Le Tribunal des activités économiques de Paris, dans un jugement du 22 janvier 2026, a tranché un litige né de la crise sanitaire du Covid-19. Un fournisseur de produits télématiques avait livré des gels hydroalcooliques à un important groupement de distributeurs. Le distributeur refusa de prendre livraison d’une partie des commandes, invoquant des défauts d’étiquetage, puis cessa quasi totalement ses commandes. Le fournisseur l’assigna en responsabilité contractuelle et pour rupture brutale d’une relation commerciale établie.
I. La responsabilité contractuelle du distributeur pour refus de livraison injustifié.
Le tribunal a d’abord examiné la conformité des produits livrés à la réglementation applicable. Il a rappelé que l’arrêté du 13 mars 2020 avait instauré un régime dérogatoire pour faire face à l’urgence sanitaire. Il a jugé que « l’arrêté du 13 mars ne fait pas référence à un pictogramme et à fortiori à une taille minimale dudit pictogramme, principal objet du litige » (SUR CE). Partant, le fournisseur avait livré des produits conformes à ce texte dérogatoire.
Le distributeur ne pouvait donc se prévaloir des contrôles de la DGCCRF, intervenus après la sortie du régime dérogatoire, pour justifier son refus. Le tribunal a retenu que le distributeur « devait prendre livraison des produits, ce qu’elle ne fait pas en faisant état de la saturation de ses propres espaces de stockage » (SUR CE). Ce refus constitue un manquement contractuel.
Sur le préjudice, seuls les frais de stockage, justifiés par des factures, ont été retenus pour 71 493,85 euros. Les frais de ré-étiquetage ont été exclus car le fournisseur s’y était volontairement engagé par protocole.
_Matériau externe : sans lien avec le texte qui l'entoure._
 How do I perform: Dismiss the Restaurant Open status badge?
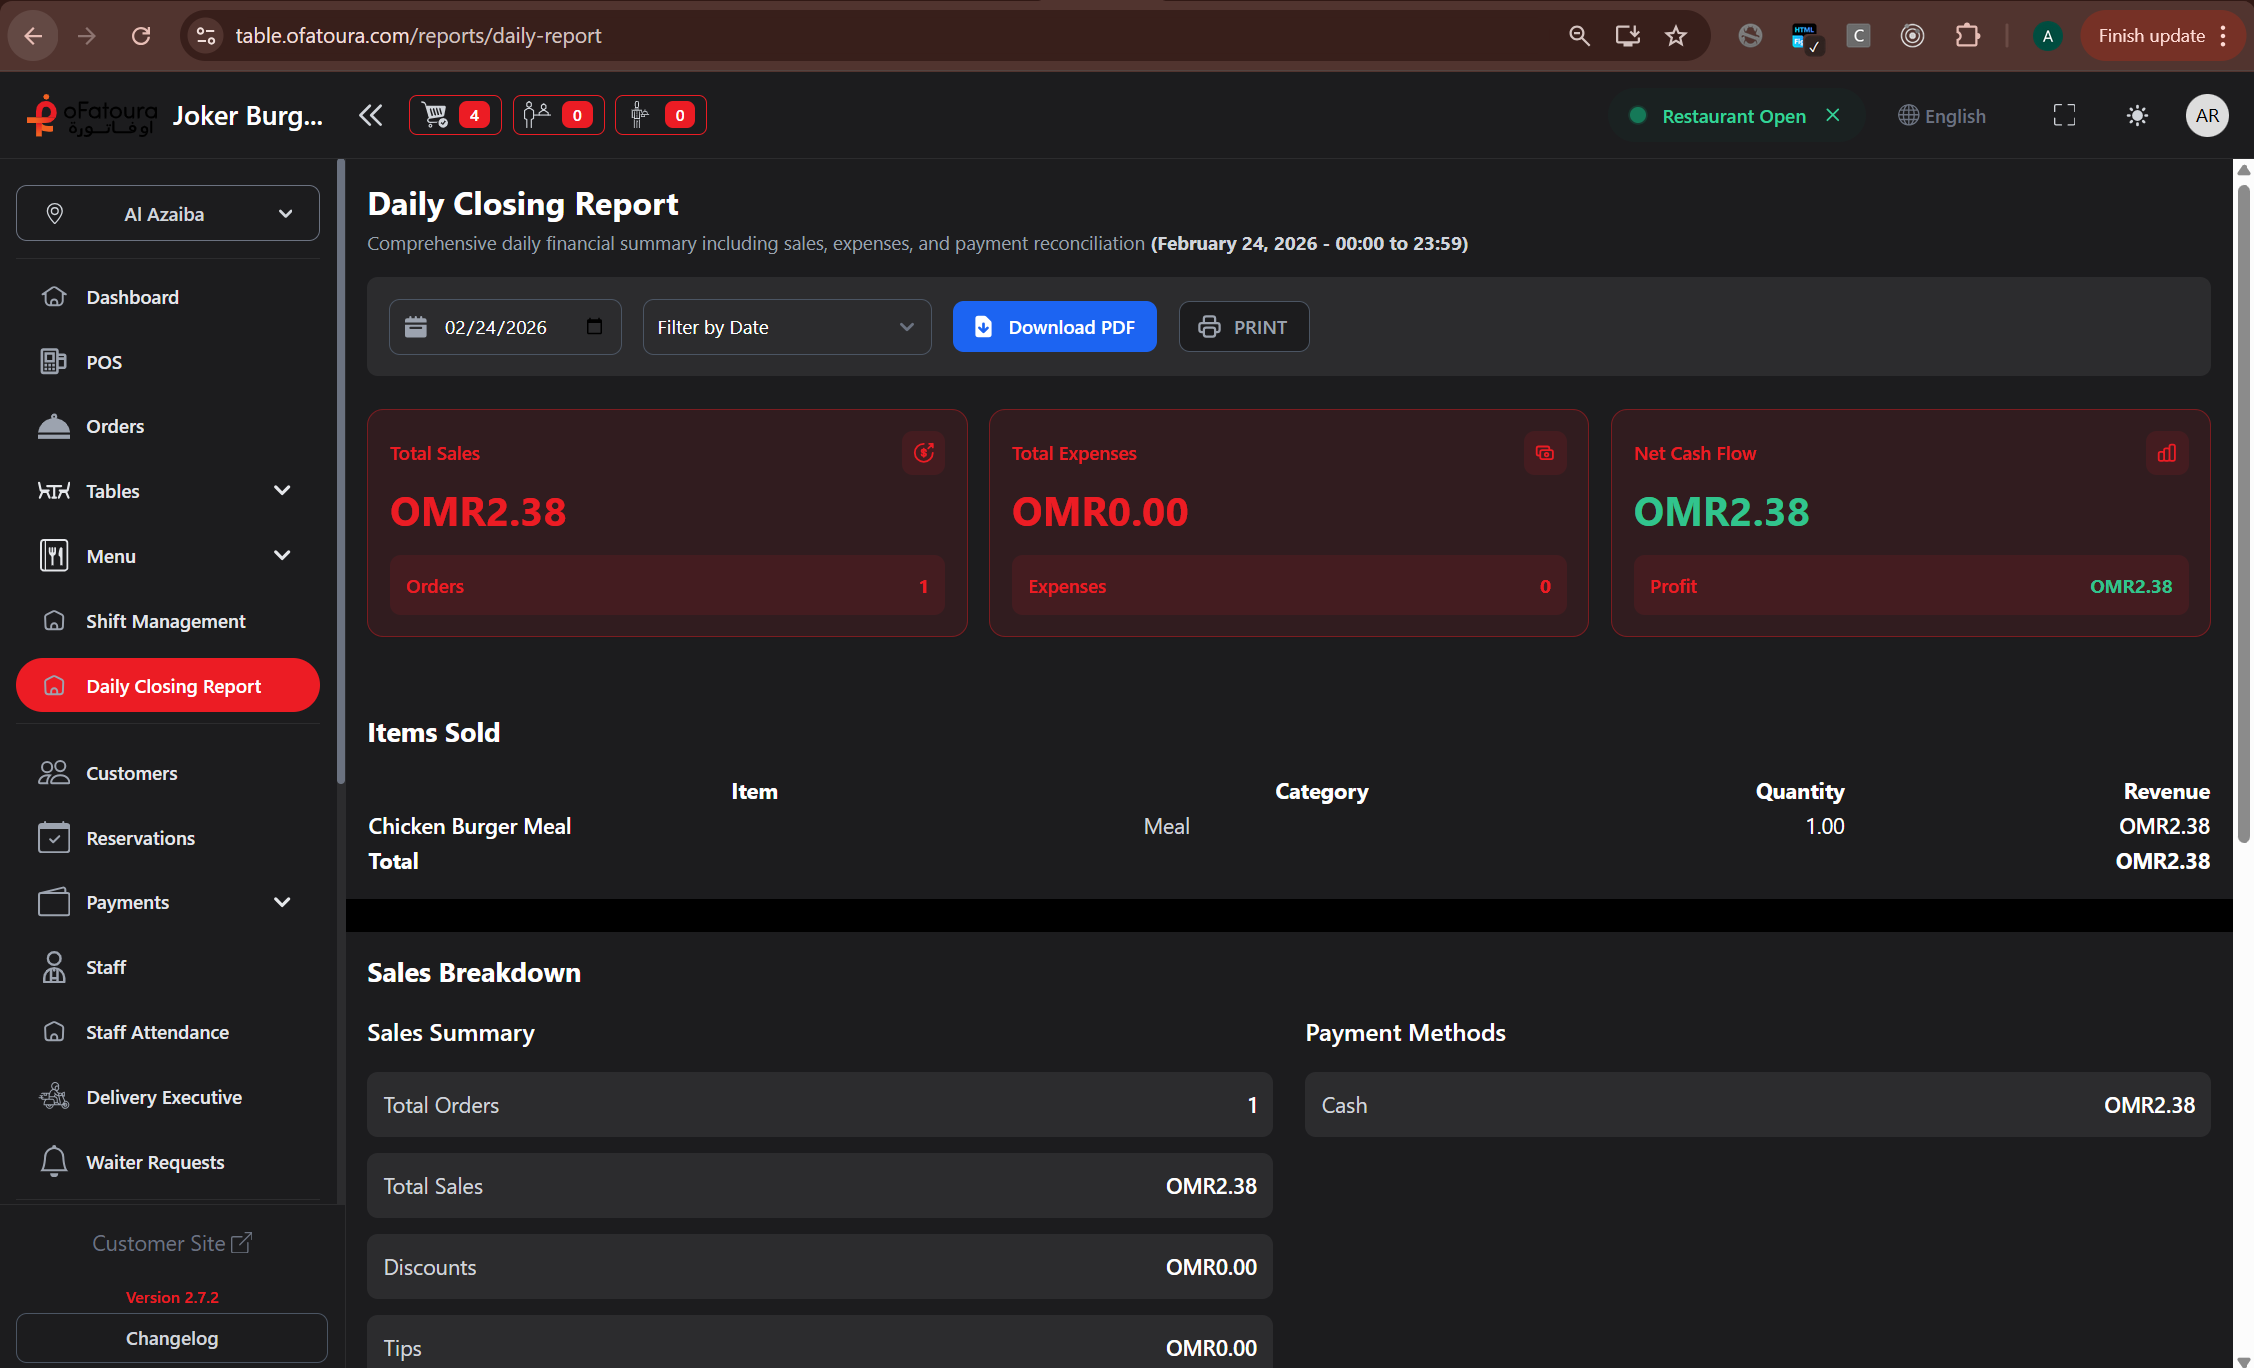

Ce faisant, la décision distingue strictement le préjudice direct de celui résultant d’un engagement unilatéral de la victime.
II. La rupture brutale des relations commerciales établies et ses conséquences indemnitaires.
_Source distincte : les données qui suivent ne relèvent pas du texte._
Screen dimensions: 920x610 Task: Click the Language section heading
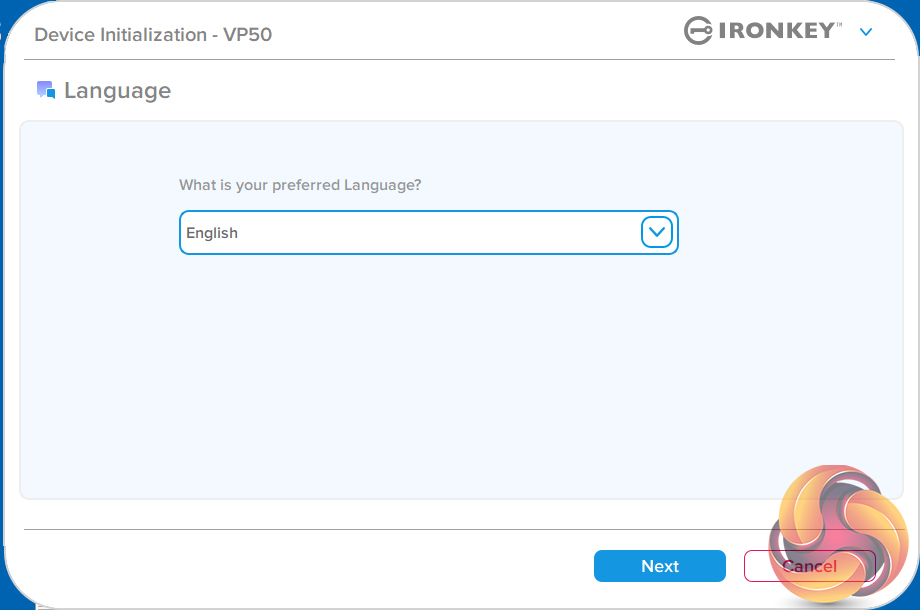117,91
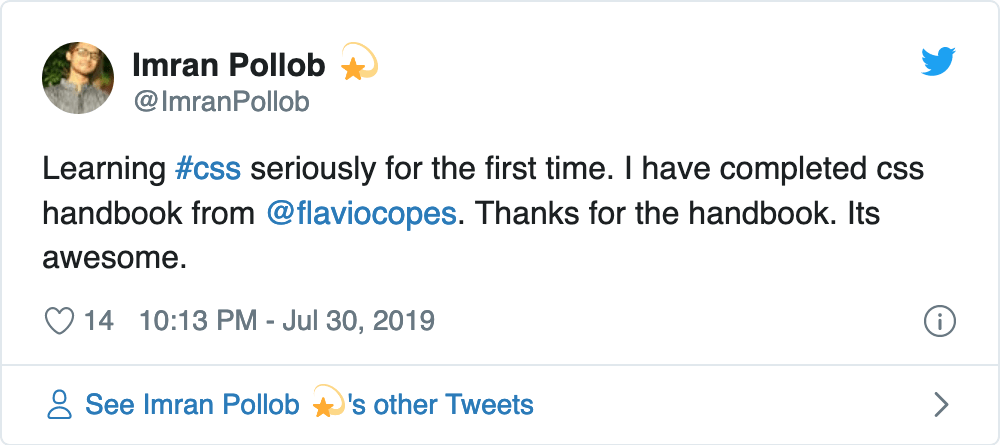Expand other tweets with the right chevron
The width and height of the screenshot is (1000, 445).
[940, 404]
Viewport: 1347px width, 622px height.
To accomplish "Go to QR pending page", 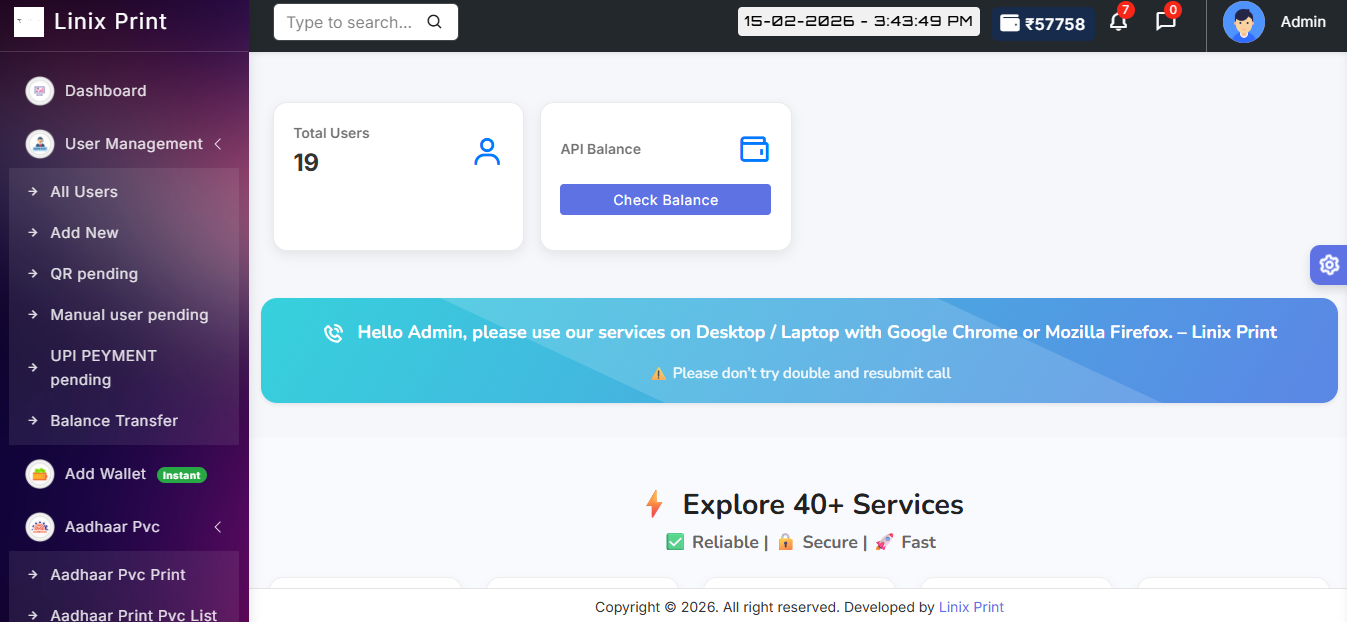I will point(94,274).
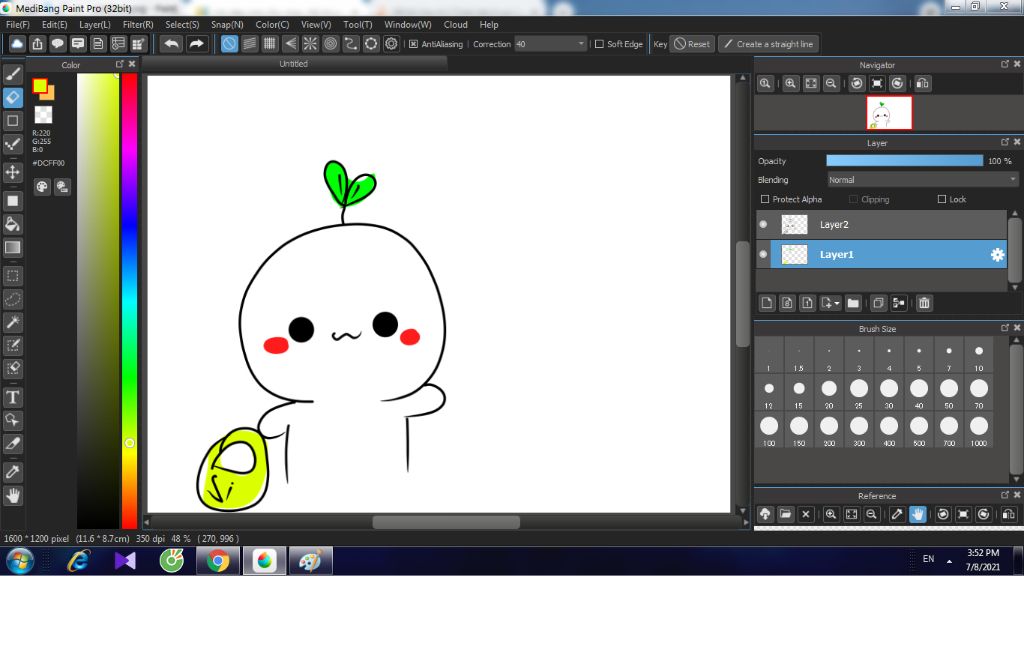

Le tribunal a caractérisé l’existence d’une relation commerciale établie depuis 2013, malgré des fluctuations importantes du chiffre d’affaires. Il a souligné « un flux commercial ininterrompu de 2013 à 2021, caractérisant ainsi une relation suivie » (SUR CE). La chute de 99 % des commandes en 2022 constitue une rupture, et non une simple diminution.
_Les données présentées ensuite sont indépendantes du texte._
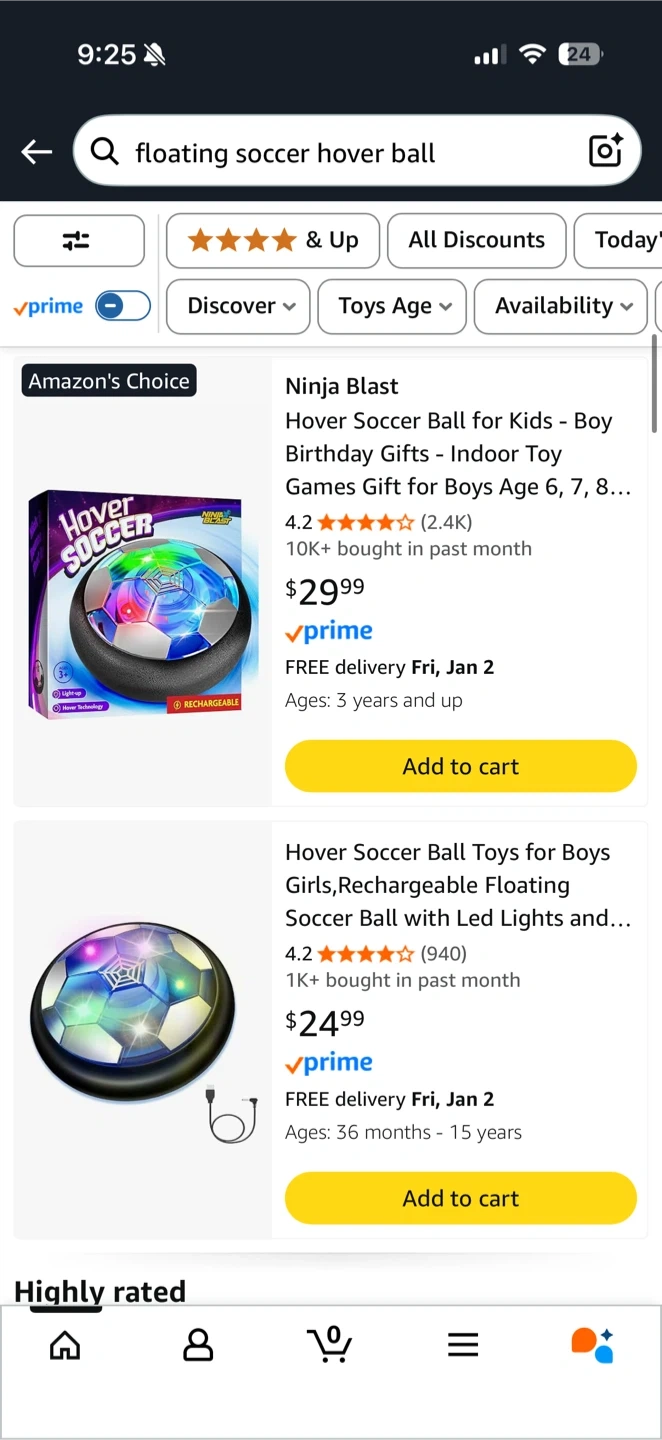Go to Home tab icon

[x=65, y=1345]
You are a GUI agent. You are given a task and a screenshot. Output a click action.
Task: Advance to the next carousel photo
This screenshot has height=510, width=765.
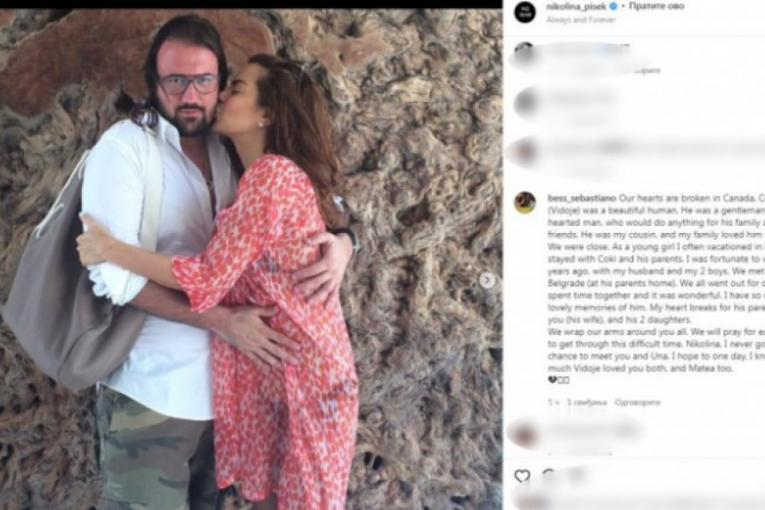[486, 280]
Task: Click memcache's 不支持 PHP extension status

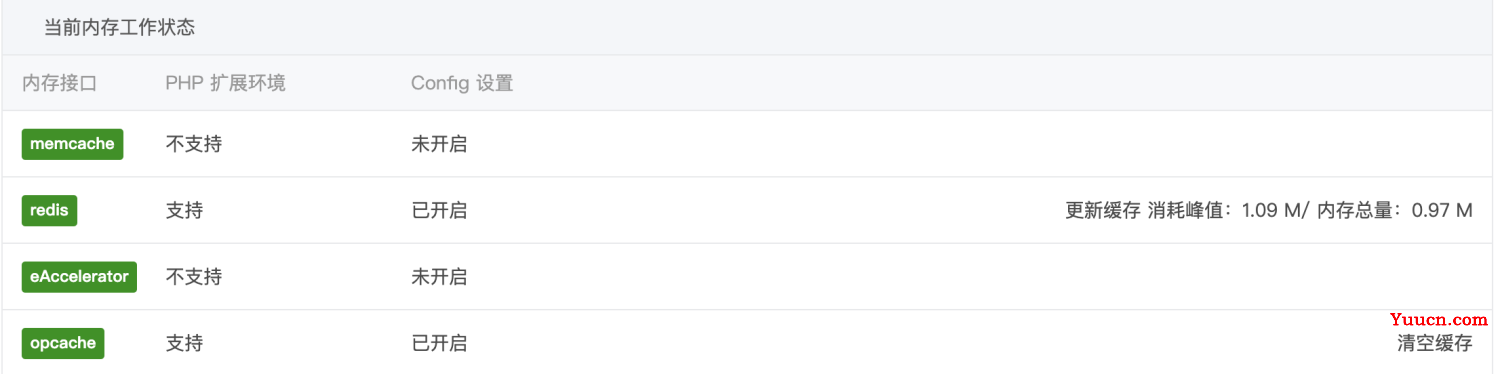Action: [x=194, y=144]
La brutalité de cette rupture est établie par l’absence totale de préavis accordé par le distributeur. Pour fixer la durée du préavis nécessaire, le tribunal a écarté les années exceptionnelles 2020 et 2021. Il a retenu une durée de six mois, en considération de l’ancienneté de la relation et de la capacité de réactivité du fournisseur. Cette appréciation souveraine illustre la méthode de calcul du préjudice en l’absence de dépendance économique établie.
Le préjudice a été calculé sur la base de la marge brute moyenne des trois années antérieures à la crise, soit 65 414 euros. Le tribunal a également condamné le distributeur pour résistance abusive à 5 000 euros, soulignant son comportement dilatoire. Ce jugement confirme la rigueur avec laquelle les juridictions sanctionnent les ruptures brutales de relations commerciales, même en période de crise.